DNA and genealogical information from over 700,000 American individuals paint a detailed picture of the subtle patterns of migration and settlement in post-colonial USA. The analysis, published online in Nature Communications this week, shows levels of population structure, shaped by many different geographical and cultural factors, which have previously been difficult to determine.
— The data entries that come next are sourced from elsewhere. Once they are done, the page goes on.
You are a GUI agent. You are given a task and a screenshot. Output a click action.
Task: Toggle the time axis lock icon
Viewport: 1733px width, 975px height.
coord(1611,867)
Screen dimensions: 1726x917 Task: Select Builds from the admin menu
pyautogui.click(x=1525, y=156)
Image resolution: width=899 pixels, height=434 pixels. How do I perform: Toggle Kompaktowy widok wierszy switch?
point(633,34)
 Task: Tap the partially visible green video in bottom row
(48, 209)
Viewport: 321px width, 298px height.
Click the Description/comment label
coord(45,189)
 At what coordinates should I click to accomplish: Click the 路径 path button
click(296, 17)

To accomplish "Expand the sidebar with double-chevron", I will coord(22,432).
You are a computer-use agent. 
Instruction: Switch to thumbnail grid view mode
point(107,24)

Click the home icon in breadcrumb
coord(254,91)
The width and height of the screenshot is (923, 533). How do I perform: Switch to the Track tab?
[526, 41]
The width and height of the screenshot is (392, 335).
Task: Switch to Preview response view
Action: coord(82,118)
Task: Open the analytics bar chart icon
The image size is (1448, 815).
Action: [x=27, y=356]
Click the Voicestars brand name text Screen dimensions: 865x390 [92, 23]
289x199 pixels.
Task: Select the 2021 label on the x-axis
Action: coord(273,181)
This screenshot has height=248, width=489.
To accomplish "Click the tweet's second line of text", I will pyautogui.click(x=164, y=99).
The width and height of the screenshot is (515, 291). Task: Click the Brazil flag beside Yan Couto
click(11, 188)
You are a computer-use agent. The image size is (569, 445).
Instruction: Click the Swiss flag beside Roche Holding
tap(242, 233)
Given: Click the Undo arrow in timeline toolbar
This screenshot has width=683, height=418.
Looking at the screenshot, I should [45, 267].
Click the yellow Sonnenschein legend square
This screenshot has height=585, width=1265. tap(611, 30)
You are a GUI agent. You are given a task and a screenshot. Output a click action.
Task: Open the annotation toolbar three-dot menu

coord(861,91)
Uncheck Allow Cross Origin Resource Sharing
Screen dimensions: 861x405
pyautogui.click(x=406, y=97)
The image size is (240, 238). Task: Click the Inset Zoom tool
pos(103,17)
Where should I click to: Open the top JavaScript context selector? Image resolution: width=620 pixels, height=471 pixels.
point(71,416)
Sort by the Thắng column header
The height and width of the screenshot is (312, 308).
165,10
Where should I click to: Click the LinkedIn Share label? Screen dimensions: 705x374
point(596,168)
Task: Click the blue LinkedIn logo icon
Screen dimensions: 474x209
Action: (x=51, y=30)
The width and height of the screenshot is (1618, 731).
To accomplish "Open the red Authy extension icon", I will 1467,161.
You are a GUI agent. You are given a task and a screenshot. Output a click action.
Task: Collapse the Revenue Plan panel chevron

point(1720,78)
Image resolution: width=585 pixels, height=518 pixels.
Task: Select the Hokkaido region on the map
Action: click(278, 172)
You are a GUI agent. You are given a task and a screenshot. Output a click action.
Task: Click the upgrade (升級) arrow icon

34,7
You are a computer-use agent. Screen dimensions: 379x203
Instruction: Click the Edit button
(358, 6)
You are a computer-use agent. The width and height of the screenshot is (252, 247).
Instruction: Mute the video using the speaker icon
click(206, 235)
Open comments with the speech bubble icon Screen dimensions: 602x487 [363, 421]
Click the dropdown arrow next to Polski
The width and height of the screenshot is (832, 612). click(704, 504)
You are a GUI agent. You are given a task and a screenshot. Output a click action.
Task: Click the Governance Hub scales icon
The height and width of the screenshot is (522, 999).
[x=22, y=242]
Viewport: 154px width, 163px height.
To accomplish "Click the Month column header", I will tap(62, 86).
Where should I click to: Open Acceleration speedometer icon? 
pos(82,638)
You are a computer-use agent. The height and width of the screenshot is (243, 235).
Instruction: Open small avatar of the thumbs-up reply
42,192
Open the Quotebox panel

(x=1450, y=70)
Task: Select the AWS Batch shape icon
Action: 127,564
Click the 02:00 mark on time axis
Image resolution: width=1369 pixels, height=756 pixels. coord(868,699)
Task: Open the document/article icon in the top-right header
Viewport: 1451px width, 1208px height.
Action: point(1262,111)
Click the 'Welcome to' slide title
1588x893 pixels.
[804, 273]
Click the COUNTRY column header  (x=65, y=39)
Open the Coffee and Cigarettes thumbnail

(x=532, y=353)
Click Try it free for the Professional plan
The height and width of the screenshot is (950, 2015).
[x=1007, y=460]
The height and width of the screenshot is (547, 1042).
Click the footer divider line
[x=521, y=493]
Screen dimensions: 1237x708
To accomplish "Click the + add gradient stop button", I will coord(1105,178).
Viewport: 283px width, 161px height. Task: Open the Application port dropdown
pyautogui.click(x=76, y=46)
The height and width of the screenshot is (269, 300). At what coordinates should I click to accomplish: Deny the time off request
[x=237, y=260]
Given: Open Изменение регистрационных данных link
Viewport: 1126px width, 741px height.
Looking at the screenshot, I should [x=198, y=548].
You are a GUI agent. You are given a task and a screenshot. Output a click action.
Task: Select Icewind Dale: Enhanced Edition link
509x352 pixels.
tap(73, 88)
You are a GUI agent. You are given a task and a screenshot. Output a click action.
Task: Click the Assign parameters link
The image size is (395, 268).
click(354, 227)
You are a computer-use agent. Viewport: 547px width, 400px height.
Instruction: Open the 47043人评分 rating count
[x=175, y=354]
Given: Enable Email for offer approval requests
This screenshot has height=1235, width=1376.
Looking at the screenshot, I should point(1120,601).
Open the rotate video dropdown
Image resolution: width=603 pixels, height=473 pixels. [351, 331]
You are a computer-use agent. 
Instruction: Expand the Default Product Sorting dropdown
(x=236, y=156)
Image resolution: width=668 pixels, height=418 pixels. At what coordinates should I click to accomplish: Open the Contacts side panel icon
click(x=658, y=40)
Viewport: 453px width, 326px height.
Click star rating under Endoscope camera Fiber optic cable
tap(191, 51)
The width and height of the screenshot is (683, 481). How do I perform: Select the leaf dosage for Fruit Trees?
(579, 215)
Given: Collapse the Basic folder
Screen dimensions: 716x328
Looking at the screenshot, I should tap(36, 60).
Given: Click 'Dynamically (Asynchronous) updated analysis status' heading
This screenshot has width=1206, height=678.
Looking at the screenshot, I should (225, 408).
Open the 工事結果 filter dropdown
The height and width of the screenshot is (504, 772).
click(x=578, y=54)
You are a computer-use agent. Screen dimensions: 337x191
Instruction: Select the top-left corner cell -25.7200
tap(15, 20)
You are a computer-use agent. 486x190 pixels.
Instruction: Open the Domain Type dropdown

The pre-colonial populations of North America have been quite well studied but the more recent population structure is less easy to assess. Catherine Ball and colleagues analysed the DNA of 770,000 individuals originating in the USA, and included user-generated genealogical data to help put together a network of their relationships. They found genetic signatures of pre-immigration ancestry, such as clusters of Scandinavian and Finnish ancestry (who moved to the USA within the past 150-200 years) in the Midwest. The data also depict movements and settlements across east-west and north-south gradients, and pick out groups who remained isolated after moving to the USA, for geographical or cultural reasons, such as Amish populations within Midwestern states and Pennsylvania.
In addition to revealing demographic insights into population structure changes of North America after European settlement, the study also identifies patterns in clusters of gene variants associated with various diseases. However, a more comprehensive examination of disease-related genetic variation is needed to provide clinically relevant insights into fine-scale patterns of genetic disease risk in this population.